Aims:  To apply scanning electron microscopy, image analysis and a fluorescent viability stain to assess lethal and sublethal in food‐borne bacteria exposed to high‐intensity pulsed electric fields (PEF). Methods and Results:  A rapid cellular staining method using the fluorescent redox probes 5‐cyano‐2,3‐ditolyl tetrazolium chloride (CTC) and 4′,6‐diamidino‐2‐phylindole was used for enumerating actively respiring cells of Listeria mononcytogenes , Bacillus cereus and Escherichia coli . This respiratory staining (RS) approach provided good agreement with the conventional plate count agar method for enumerating untreated and high‐intensity PEF‐treated bacteria suspended in 0.1% (w/v) peptone water.
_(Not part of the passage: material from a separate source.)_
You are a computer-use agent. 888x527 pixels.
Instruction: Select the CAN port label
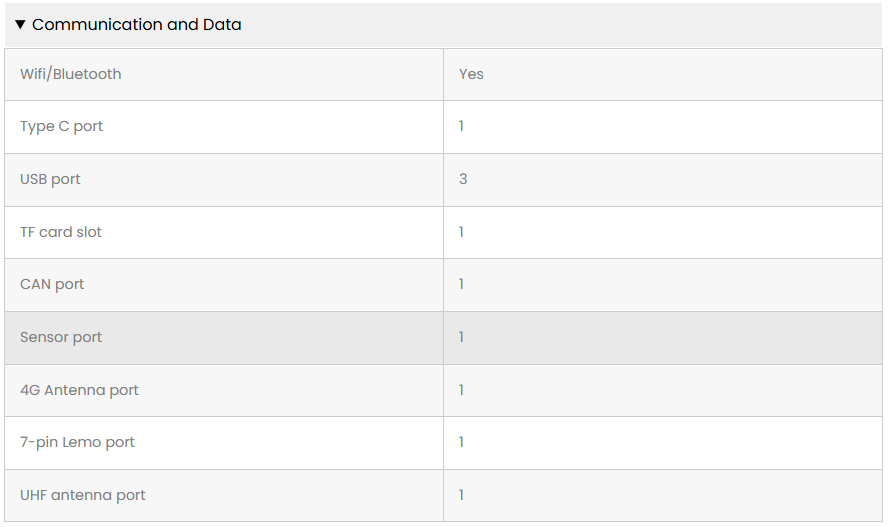coord(52,285)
However, test organisms subjected to similar levels of lethality by heating at 56°C resulted in ca 3‐log‐unit difference in surviving cell numbers ml −1 when enumerated by these different viability indicators. PEF‐treated bacteria were markedly altered at the cellular level when examined by scanning electron microscopy. Conclusions:  While PEF‐treatment did not produce sublethally injured cells ( P  < 0.05), substantial subpopulations of test bacteria rendered incapable of forming colonies by heating may remain metabolically active. Significance and Impact of the Study:  The fluorescent staining method offers interesting perspectives on assessing established and novel microbial inactivation methods. Use of this approach may also provide a better understanding of the mechanisms involved in microbial inactivation induced by PEF.